In late June, dozens of high school and college students spent their Sunday learning about international humanitarian efforts during armed conflict at the Greater New York region headquarters in Manhattan. These students participated in Raid Cross, an American Red Cross training devoted to enhancing youth’s understanding of humanitarian implications of conflict.
Raid Cross was created by the French and Belgian Red Cross for young people to learn the guiding principles of International Humanitarian Law—a set of international guidelines that seek to limit the impact of war—and its application in armed conflict. This role-playing simulation activity allows its participants to immerse and experience armed conflict through the various lens of humanitarians, soldiers and civilians.

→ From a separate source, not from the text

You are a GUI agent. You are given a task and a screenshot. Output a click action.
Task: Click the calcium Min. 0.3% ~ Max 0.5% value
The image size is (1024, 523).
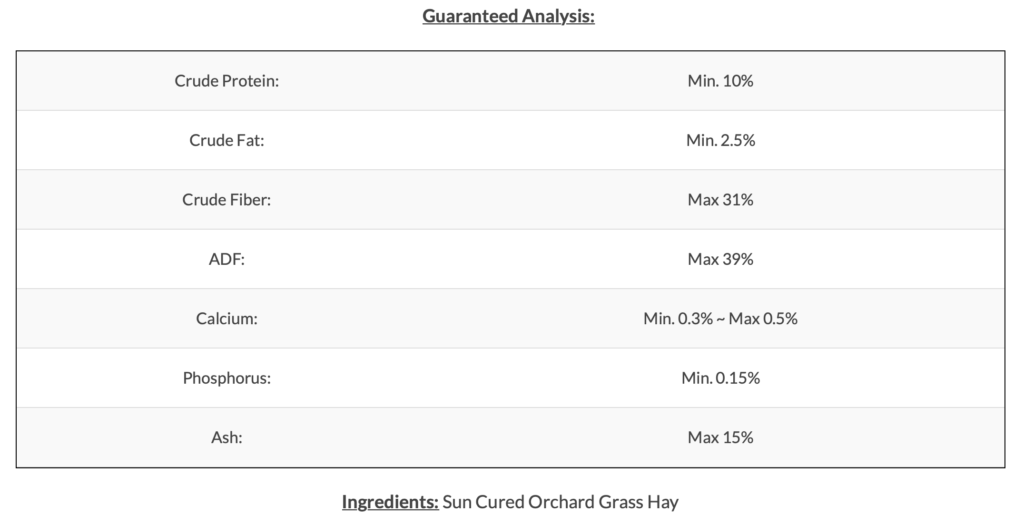[720, 319]
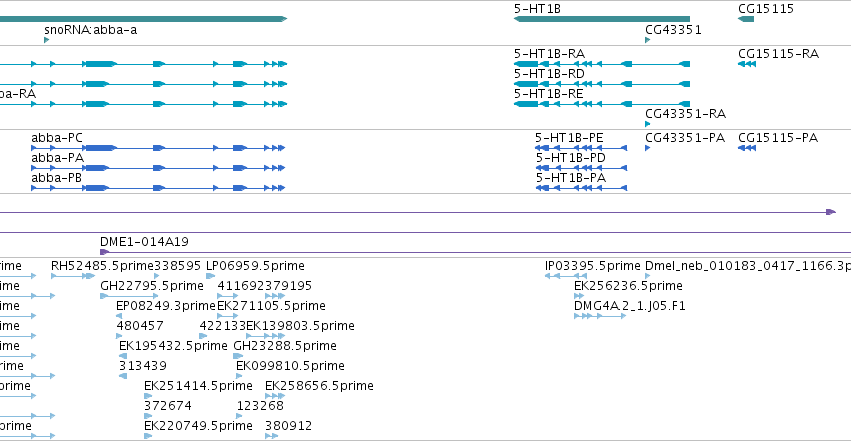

June’s Raid Cross was planned by the local Red Cross Youth Council, a group of eight Senior Leadership volunteers led by 17-year old Georgia Vassilopoulos. Born in Greece, Vassilopoulos also serves as a Youth Representative on the Red Cross in Greater NY Board of Directors.
“Although I have always been interested in international affairs, Raid Cross has highlighted the struggles of refugees and citizens which really hit close to home considering the tremendous number of refugees currently in Greece,” said Vassilopoulos.
At the beginning of the day, the students watched a presentation about Raid Cross and were given information about the situation – they are living in the fictional country of Haddar that has been attacked by its neighboring country, Deldar. The attack trigged an outbreak of violence, leading to a 13-month long armed conflict.
The students were then divided into groups of civilians, soldiers, prisoners and humanitarian workers to start the simulation. First, students take the role of prisoners at the fictional Gula Prison Camp. A representative of the International Committee of the Red Cross (ICRC) explains the rights granted under the Geneva Conventions and how the ICRC assists in assuring those rights are upheld. Then students must assess, treat and transport those suffering from injuries or the deceased as battlefield medics. Next, the humanitarian aid worker role has to navigate an obstacle course that serves to challenge critical thinking and problem-solving skills to deliver medical supplies to civilians. Tasked with military duties, students also had to determine targets for military force while complying with International Humanitarian Law and analyze the effects of their action. Lastly, a mock International Criminal Court trial was conducted where students presented a case of human rights violations to a judge.
“When war is mentioned, people tend to be very political in their discussions,” said Vassilopoulos looking back on the impact of such an event on her and her peers, “but Raid Cross really showcased that in the end there are no sides, no winners or losers, there are just ordinary people who have had their lives changed dramatically.”